Required task:
Please format the material below as a numbered list, from the line that contains "Locate an element" through the last line, and leave out any blank lines.

··· Extracted entries

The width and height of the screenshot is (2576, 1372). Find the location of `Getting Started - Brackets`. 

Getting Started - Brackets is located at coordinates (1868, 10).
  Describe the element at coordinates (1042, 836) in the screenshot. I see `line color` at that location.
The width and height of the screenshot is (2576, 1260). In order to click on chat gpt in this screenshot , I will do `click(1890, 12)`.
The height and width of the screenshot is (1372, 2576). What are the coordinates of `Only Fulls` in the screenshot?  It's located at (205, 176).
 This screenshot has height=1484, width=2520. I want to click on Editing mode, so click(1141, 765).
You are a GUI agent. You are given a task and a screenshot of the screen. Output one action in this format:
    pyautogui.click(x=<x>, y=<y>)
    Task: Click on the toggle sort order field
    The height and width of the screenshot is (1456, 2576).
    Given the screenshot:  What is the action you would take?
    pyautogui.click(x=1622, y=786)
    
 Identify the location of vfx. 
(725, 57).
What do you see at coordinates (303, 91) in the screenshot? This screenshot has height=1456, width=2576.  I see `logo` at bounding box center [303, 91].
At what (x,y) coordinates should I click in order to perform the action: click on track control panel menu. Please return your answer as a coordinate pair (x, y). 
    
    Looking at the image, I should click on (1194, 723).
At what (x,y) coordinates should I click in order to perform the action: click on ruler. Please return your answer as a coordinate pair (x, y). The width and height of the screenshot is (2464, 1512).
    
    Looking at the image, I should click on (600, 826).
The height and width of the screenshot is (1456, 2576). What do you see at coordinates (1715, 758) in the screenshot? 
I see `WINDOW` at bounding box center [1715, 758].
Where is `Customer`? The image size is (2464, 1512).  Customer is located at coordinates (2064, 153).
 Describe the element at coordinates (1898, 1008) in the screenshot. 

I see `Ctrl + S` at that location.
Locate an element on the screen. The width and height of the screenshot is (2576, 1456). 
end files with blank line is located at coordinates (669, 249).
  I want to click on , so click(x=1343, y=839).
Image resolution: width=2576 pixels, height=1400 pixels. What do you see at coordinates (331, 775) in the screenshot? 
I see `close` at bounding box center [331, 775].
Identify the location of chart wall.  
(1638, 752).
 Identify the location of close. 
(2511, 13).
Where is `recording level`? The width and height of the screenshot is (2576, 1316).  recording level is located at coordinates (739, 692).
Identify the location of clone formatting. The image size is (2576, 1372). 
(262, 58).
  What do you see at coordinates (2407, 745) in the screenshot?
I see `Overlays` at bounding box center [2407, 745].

······

Task solution:
1. Locate an element on the screen. The width and height of the screenshot is (2576, 1456). 
2. end files with blank line is located at coordinates (669, 249).
3.   I want to click on , so click(x=1343, y=839).
4. Image resolution: width=2576 pixels, height=1400 pixels. What do you see at coordinates (331, 775) in the screenshot? 
5. I see `close` at bounding box center [331, 775].
6. Identify the location of chart wall.  
7. (1638, 752).
8.  Identify the location of close. 
9. (2511, 13).
10. Where is `recording level`? The width and height of the screenshot is (2576, 1316).  recording level is located at coordinates (739, 692).
11. Identify the location of clone formatting. The image size is (2576, 1372). 
12. (262, 58).
13.   What do you see at coordinates (2407, 745) in the screenshot?
14. I see `Overlays` at bounding box center [2407, 745].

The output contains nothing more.